Promesse d'une réouverture du dossier


Pouvanaa Oopa a toujours demandé sa réhabilitation, soit la révision du jugement de 1959. Mais il n'a pas pu l'obtenir de son vivant. Par la suite, une demande de révision par ses descendants déposée en 1988 a été rejetée par la Cour de cassation en 1995. Les descendants directs étant aujourd’hui décédés, la demande de révision ne peut émaner que du ministre de la Justice. En 2012, Nicolas Sarkozy, encore président de la République, annonçait l'ouverture du fonds d'archives. Lors de la campagne présidentielle, François Hollande promettait quant à lui la réouverture du dossier. 

Le 15 février 2013, l'Assemblée de Polynésie française a voté  à l'unanimité une motion en faveur de la révision du procès. La garde des Sceaux, alors Christine Taubira, a finalement saisi le 18 juin 2014 la commission de révision des condamnations pénales d’une requête en révision de cette condamnation.

Tombe de Pouvanaa a Oopa © Polynésie 1ère
© Polynésie 1ère Tombe de Pouvanaa a Oopa

Sandro Stephenson, petit-fils de Pouvanaa a Oopa, n'a pas souhaité s'exprimer après son entretien entre le chef de l'Etat et lui. Mais il a été très ému par le geste de Francois Hollande.
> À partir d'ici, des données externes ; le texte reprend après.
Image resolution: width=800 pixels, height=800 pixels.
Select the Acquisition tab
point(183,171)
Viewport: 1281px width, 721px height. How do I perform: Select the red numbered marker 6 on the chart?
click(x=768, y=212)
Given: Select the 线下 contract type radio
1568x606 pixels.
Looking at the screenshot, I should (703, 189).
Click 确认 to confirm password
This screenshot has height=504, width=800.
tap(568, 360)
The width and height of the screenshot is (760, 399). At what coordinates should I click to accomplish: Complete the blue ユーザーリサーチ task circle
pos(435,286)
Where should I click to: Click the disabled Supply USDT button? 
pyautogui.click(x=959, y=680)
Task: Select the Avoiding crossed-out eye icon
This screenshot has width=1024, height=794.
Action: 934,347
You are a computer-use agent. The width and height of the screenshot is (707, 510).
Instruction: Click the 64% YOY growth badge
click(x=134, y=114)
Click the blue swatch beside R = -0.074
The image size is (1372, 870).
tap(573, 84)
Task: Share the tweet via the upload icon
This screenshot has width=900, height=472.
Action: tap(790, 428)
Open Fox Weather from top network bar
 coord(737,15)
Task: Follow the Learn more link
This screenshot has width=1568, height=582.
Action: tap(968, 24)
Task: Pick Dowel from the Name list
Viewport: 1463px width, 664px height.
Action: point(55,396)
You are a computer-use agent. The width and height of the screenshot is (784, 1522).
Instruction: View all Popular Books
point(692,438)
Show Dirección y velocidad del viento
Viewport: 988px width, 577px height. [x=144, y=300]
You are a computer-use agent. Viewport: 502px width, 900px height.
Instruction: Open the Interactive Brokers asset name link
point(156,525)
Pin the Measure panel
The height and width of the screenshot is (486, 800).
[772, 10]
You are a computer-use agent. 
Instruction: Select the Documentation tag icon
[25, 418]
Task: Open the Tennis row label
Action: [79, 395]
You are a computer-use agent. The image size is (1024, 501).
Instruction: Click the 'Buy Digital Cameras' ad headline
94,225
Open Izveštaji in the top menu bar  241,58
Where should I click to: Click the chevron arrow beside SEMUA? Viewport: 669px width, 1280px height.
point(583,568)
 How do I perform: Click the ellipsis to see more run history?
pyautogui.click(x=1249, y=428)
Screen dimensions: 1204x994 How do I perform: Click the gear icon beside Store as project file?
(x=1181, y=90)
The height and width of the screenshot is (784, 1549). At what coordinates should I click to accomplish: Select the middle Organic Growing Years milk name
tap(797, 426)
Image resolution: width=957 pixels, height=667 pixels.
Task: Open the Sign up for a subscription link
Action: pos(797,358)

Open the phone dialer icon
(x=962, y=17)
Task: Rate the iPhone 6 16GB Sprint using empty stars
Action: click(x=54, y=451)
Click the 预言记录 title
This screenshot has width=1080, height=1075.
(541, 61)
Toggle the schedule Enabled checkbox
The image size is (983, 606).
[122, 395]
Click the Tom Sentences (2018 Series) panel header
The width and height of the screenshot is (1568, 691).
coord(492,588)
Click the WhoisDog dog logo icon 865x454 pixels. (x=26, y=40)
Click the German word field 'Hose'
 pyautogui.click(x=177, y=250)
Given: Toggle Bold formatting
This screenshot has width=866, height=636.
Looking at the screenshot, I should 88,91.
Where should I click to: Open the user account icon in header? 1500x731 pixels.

Très sollicité, son petit-fils ne s'est pas exprimé. © Polynésie 1ère/I.Tahiata
© Polynésie 1ère/I.Tahiata Très sollicité, son petit-fils ne s'est pas exprimé.

Les descendants de Pouvanaa avec un représentant de l'Etat en Polynésie française. © Polynésie 1ère/I.Tahiata
© Polynésie 1ère/I.Tahiata Les descendants de Pouvanaa avec un représentant de l'Etat en Polynésie française.

En marge de l'hommage du président à Pouvanaa, une quinzaine de manifestants de l'association 193 ont attendu en face du cimetière de l'Uranie. Cimetière auquel ils n'ont pas eu accès. Mais cela ne les a pas empêchés d'entonner un chant pacifiste. De sa voiture, le président de la République les a salués en quittant le cimetière. Comment faut-il interpréter ce geste ? En "un geste positif", espère l'association 193.

Le président les a aussi salués. © Polynésie 1ère/V.Tauotaha
© Polynésie 1ère/V.Tauotaha Le président les a aussi salués.